Web 2.0 and Business Douche Bags

At Seattle Startup Drinks last night an interesting rant happened to fall out of my mouth. What happened was that Colin Henry (no biological relation) made the observation that most web 2.0 companies appear to have all of the business value of a pile of horse dung (or something to that effect). As often happens, I lost all conscious control of my mouth and a whole string of observations and postulations just came rolling out.

I blame the beer.

It all started with the oldie but goodie, "How the hell do you monetize Twitter?" About two minutes later we had replayed from memory the entire history of this discussion and come to the "you just can't" conclusion. Now, I'm not going to go into it here, suffice it to say that charging for a service that relies on tipping point type network effects to provide value when there are many free alternatives is a recipe for going out of business.

But then I got to thinking... and when I returned to consciousness I found that the discussion had revolved around are these web 2.0 companies viable businesses, or simply features waiting to be acquired by a bigger company?

Once you start looking at it that way you have to start asking yourself, if the company in question is just a feature waiting to be acquired then why would they need a whole bunch of accounting, HR, marketing, sales douche bags? I mean really, if the point is to spend a year or two building a real nice, useful feature with open APIs and all that crap so that it can easily be integrated into some other company, and you know your exit is going to be acquisition, why the hell would a development team burden themselves (and dilute their stock pool) with a buncha business douche bags?

Holy crap, they do have a business model; Build a feature, prove it out in the market place, then sell their development work. It's like market proven outsourcing of development. My god, it is a brilliant symbiotic relationship between bigger companies and small agile development teams.

In fact, the more I think about this the better it gets. There has always been an aversion to risk and change inside of larger companies that makes it difficult for them to innovate. But small companies moving fast can build out a whole new thingie and try it out in the marketplace for cheap. And it just keeps getting cheaper to do this. With hosted email, accounting, turnkey servers (or services like Amazon's S3 and EC2) small companies can build out major stuff on the cheap. Things that used to be multi-million dollar development projects can be done by a couple of folks in co-working space for a couple of hundred thousand dollars.
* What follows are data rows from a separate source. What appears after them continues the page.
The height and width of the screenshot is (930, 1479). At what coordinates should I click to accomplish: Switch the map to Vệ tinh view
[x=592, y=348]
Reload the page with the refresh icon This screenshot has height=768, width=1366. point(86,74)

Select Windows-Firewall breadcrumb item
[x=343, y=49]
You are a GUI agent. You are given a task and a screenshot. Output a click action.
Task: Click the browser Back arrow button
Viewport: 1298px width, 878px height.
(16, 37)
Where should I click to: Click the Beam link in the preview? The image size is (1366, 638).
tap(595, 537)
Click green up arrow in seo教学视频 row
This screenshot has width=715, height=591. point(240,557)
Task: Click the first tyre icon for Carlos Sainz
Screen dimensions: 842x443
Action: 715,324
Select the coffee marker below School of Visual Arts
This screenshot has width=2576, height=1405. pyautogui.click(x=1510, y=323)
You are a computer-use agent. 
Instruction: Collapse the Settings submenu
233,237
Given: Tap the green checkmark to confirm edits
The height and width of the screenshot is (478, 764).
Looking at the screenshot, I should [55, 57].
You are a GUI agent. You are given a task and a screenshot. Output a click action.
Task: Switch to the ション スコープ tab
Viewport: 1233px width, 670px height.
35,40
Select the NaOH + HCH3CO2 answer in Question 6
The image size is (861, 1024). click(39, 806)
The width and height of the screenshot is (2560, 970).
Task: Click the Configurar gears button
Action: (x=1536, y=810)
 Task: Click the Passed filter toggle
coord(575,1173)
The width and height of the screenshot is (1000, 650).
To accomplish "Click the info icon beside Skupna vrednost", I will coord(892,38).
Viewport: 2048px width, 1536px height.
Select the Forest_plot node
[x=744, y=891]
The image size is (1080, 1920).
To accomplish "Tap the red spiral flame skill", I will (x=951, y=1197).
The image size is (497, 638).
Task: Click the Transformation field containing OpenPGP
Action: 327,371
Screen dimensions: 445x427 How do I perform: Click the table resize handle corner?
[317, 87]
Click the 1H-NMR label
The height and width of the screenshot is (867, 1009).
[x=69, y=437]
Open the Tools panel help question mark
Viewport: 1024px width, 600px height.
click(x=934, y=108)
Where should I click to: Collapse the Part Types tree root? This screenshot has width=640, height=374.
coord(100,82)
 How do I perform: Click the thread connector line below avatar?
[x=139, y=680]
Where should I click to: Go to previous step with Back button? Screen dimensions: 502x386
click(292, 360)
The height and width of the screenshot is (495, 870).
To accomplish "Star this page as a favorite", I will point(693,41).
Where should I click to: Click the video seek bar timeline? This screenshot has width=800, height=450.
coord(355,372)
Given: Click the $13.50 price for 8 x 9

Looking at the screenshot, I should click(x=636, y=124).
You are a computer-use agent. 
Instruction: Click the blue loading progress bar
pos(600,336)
The reward for the development folks is higher because it is not weighed down by all the business douche bags (note: this is not to say that all business folks are douche bags, merely that a disproportionate number seem to be in the wild). The acquiring company already has a buncha their own business douche bags so why do they want yours? They would just have to "buy them off" with severance and crap like that.

In a lot of ways this is a B2B rather than a B2C play even if the feature/product is aimed at consumers. This should be obvious when you consider that the monitization scheme is actually acquisition. The small web 2.0 company is selling development cycles to the large acquiring company.

I'm not sure right now what this means for smaller software companies following this model. I suspect that over time it means that valuations for the smaller non-traditionally monetized companies will actually go down since the valuation model has been skewed upward by the ones that have a traditional valuation model (i.e. someone is paying money for the services on an ongoing basis before acquisition).

Interestingly, acknowledging this non-traditional monetization model might give a VC or angel investor group a leg up on the competition. There are teams out there building what amount to features as companies who cannot get funded because of their non-traditional monetization model. In other words, they are vastly undervalued and a bargain provided you can select for them.

I suspect there's money to be made, both by investors and by small teams, with this model. It will be interesting to see if this plays out.

3 comments:

Unknown said...

Hmm, interesting idea. The only potential problem is that once you've shown that a feature is useful and compelling, you need to worry about one of the bigger companies just implementing the feature themselves. Also, there is the non-trivial cost of integrating the "outsider"'s tech with your own.


It seems like the missing ingredient here is that the startup needs something special that cannot be replicated. That might be a large subscriber base, lots of apps written to use your APIs, etc. Getting that special thing is also key.

Bruce said...

@jason - Pretty much any software (or business model for that matter) can be replicated. The thing that prevents a bigger company just building it themselves is the same thing that prevented them from building it in the first place... they're big. So much easier and cheaper for them just to buy up the little guy.

That said, you're absolutely correct that things like a lager user base (particularly with network effect applications) and such do form a barrier to entry for the larger company. On the other hand, they have deep pockets and can spend the time and marketing dollars needed to gain users.

I still think that this is a good way to look at a lot of the "un-monetizable" web 2.0 companies.

Steiny said...

I like "lager user base"....richer and hoppier than pilsner user base.